Fireworks
©
By
Michael Casey
Well
its very noisy outside, its Guy Fawkes Night, 5th November, which is
when here in UK we have fireworks and bonfires, in our own back yards and at
public displays. As kids you’d stuff an old pair of trousers and a shirt with paper,
add a face mask made of cardboard, and then beg on the street “Penny for the
Guy” any money collected being used to buy fireworks.
You
were under age to buy fireworks but that did not matter. Sometimes a child
would just wear the face mask and try and get money without having first made
the guy. A bonfire would be built at the bottom of your garden and once it got
dark you would set fire to it.
Making
our guy one year I noticed we had some newspaper on top of a high old dresser
in our old coal shed. So I reached up and grabbed the paper, sliding to me,
only there was a lump of iron on top of the paper, and old single burner with
oven gas cooker. This came crashing down and hit me on the head, I was
bleeding.
I
went inside to my mum who immediately wrapped a tea towel on my head, so I
looked like an Indian, with blood coming from my head through the tea towel.

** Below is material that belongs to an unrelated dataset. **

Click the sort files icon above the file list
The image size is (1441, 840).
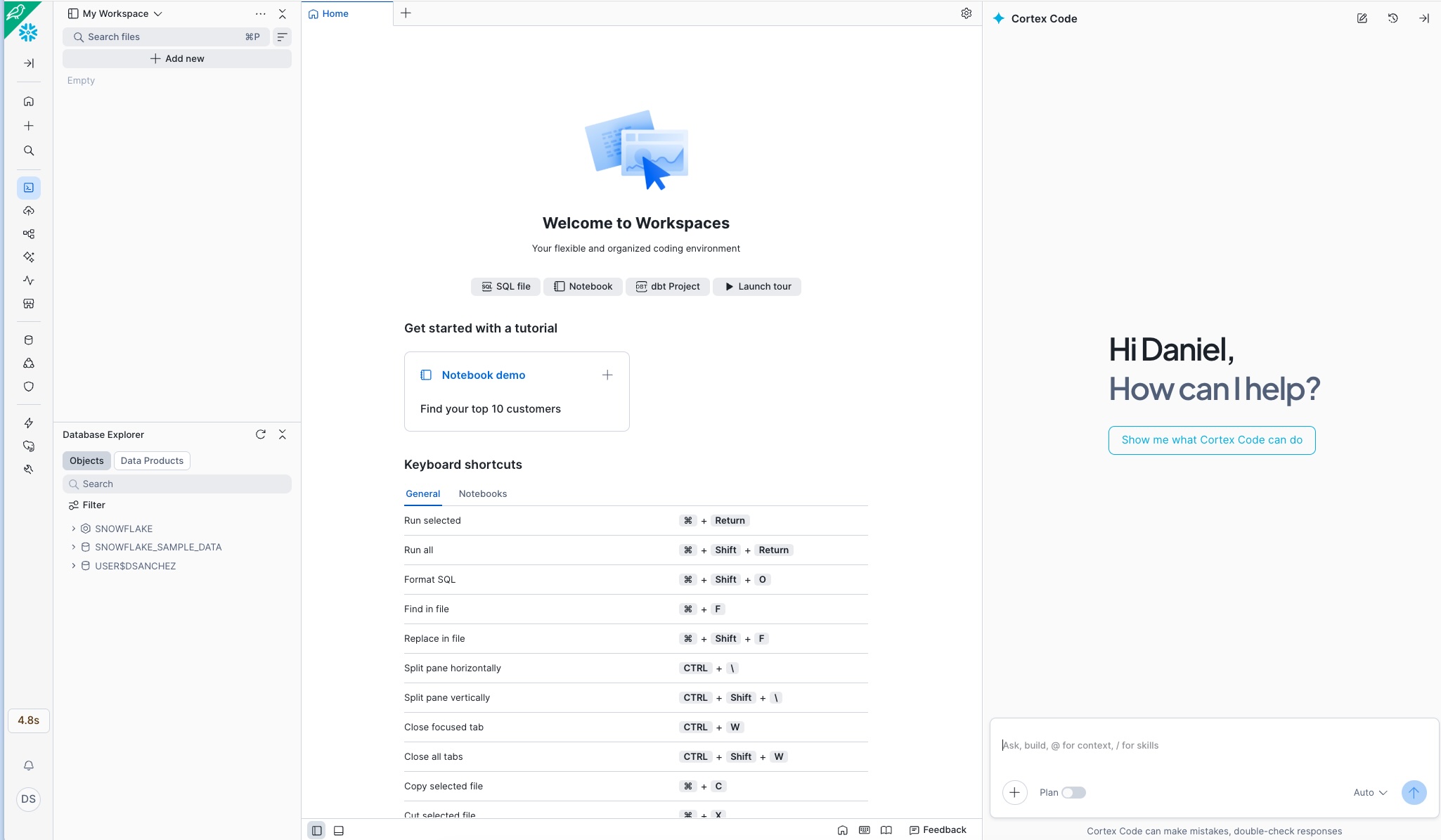click(282, 37)
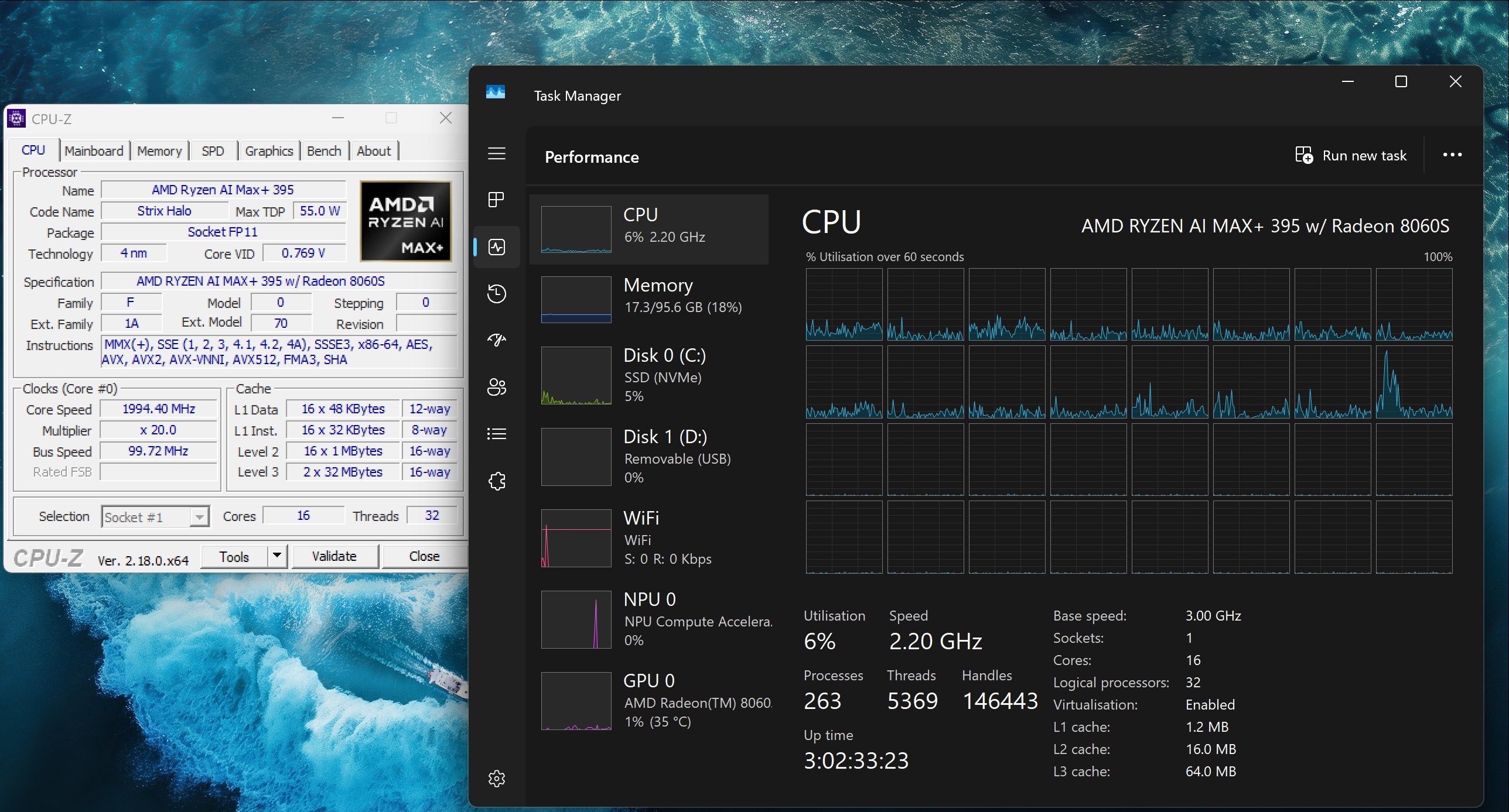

Then we caught the bus to the hospital. I was Xrayed but other than that I was
soon discharged. I still have a little lump on my scalp nearly 50 years later. I
don’t know was my skull fractured or what, though some of you may be thinking
that explains a few things, you are so
cruel, and I will get you all at playtime, so you better hide behind the bike
sheds.
Around
the same time Derek my best friend, encouraged me to hold a firework while he
lit it, so I did and it was ok, until the afterglow sensation of fire in the
palm of my hand. Nowadays my fingers would have come off and I’d have a hole
through my palm. When you are young and stupid you don’t think of these things,
just tell your kids never to even think of being so stupid.
Fast
forward 30 years and I’m in Shanghai and its Chinese New Year, you cannot
possibly imagine the scale of fireworks. It’s more like a Revolution or an
Invasion, just looking out the windows the amount and scale of fireworks that
ordinary people are setting off is/was unbelievable. What we used to have in
parks at public displays here in Birmingham was dwarfed by what little old
ladies and their grandkids were exploding into the sky in Shanghai.
Obviously
the food and fireworks were more fun in Shanghai, but Bonfire Night did have a certain
innocence to it. Sparklers were great fun but they do get very very hot so you
must wear thick gloves if you are going to hold them. Me and my brother saved
up some money and bought a great big banger from the old bike shop which sold
fireworks once a year, next door to the Gem fish and chip shop and the old
Grove cinema.
We
hurried home that Sunday morning after serving the early morning Mass, we were
going to light our banger, only we could not get it to light no matter how hard
we tried. You see it had a plastic cap on top of the fuse only we were too
young and too stupid to realise it. My brother went on to Cambridge 6 years
later and as for me I’m just a writer.
Finally
we dropped the firework and the cover fell off the paper fuse. So we lit the
firework and threw it into an old dustbin, in them days they were metal and
very heavy, that’s why bin-men were so strong in them days. The explosion was
amazing, and we could have both joined the Arms Race, but we didn’t. So we then
went inside the house for our post Mass breakfast, as you have to fast before
Communion.
All
was now silent in our garden, apart from the local squirrels who were now deaf
and thinking of grabbing their nuts and moving somewhere quieter. And that’s where I was going to begin tonight, with a
moment of silence, instead these 700 words or so have filled the page. Which
goes to show my words lead me, I do not lead them, but I hope you all enjoy
where the path takes us. Goodnight and let us pray Peace Breaks Out Everywhere,
and then the world can have its era of silence.